(Fixes quarter in headline)
* Q4 adj EPS $0.43 matches Wall St view
* Sales slip less than 1 percent
* Announces launch of new brand
* Shares fall almost 7 pct premarket (Adds CEO, analyst comments, details, background, share activity, byline; changes headline)
By Ben Klayman
CHICAGO, July 28 (Reuters) - U.S. leather goods company Coach Inc (COH.N) reported lower quarterly profit on Tuesday, matching expectations, but shares fell almost 7 percent as investors worried about increased investments, including the launch of a new brand.
Wall Street Strategies analyst Brian Sozzi also pointed to a lack of an outlook for the current fiscal year and weaker-than-expected gross profit margins for the shares’ decline.
”With increased investment spending in China, sales volatility here at home, lower-price points within the overall assortment, and increased factory channel sales mix it appears returns will take a hit in“ fiscal 2010,” Sozzi said in a research note.
Coach, which makes high-end handbags and other accessories, said in April that sales at its North American stores had begun to stabilize. The comment was rare good news for luxury goods makers, whose sales and profits have plunged as consumers cut back in the recession.
Chief Executive Lew Frankfort said the trend was continuing. “It’s early days for our new quarter, but four weeks into it, we definitely see a sequential improvement in traffic,” he said in a telephone interview.
Frankfort said the economy is still clearly in a severe recession and consumers will be extremely cautious for the rest of the year, but he added that Coach will outperform other brands.
Net income fell to $145.8 million, or 45 cents a share, in the fourth quarter ended June 27, from $213.5 million, or 62 cents a share, a year earlier.
Excluding one-time items, profit was 43 cents a share, matching what analysts polled by Reuters Estimates had expected.
Sales slipped to $777.7 million from $781.5 million. Analysts expected $783.4 million.
Sales at North American stores open at least a year, or same-store sales, fell 6.1 percent.
Sales in Japan fell 10 percent on a constant currency basis, while dollar sales declined 4 percent. The company said demand in China is very strong, with same-store sales rising at a double-digit rate.

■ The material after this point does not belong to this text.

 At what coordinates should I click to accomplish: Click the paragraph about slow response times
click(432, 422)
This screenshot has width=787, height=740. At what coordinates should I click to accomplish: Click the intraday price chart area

Coach operates factory stores where prices are lower, but its full-priced stores have avoided discounts in a strategy that has preserved the status of its brand but hurt sales.
To appeal to more cost-conscious shoppers, Coach is introducing more bags in the $200 to $300 range, and has said it expects the move to reduce overall prices by 10 percent to 15 percent.
In June, Coach launched the Poppy line of bags, which feature bright youthful colors and graphic prints. The average price of a Poppy bag is $260, about 20 percent less than the usual Coach purse. It said there has been a strong initial response to the fall collections, especially Poppy.
“Poppy is blowing out,” Frankfort said.
Coach reiterated it will open only 20 new retail stores in North America this year, down from the 40 stores in each of the past two years. However, it accelerated plans for China, saying it now expects to open about 15 new stores, up from about 10 previously targeted.
The company also announced a new label, Reed Krakoff -- named for the creative force responsible for turning around the once-staid leather goods maker -- that it will launch in the fall. It will offer women’s clothing with average prices ranging from $495 to $1,195, as well as handbags, accessories, footwear and jewelry.
The company may expand the line into men’s categories, but also is looking to expand the Coach brand more actively in men’s as well, Frankfort said.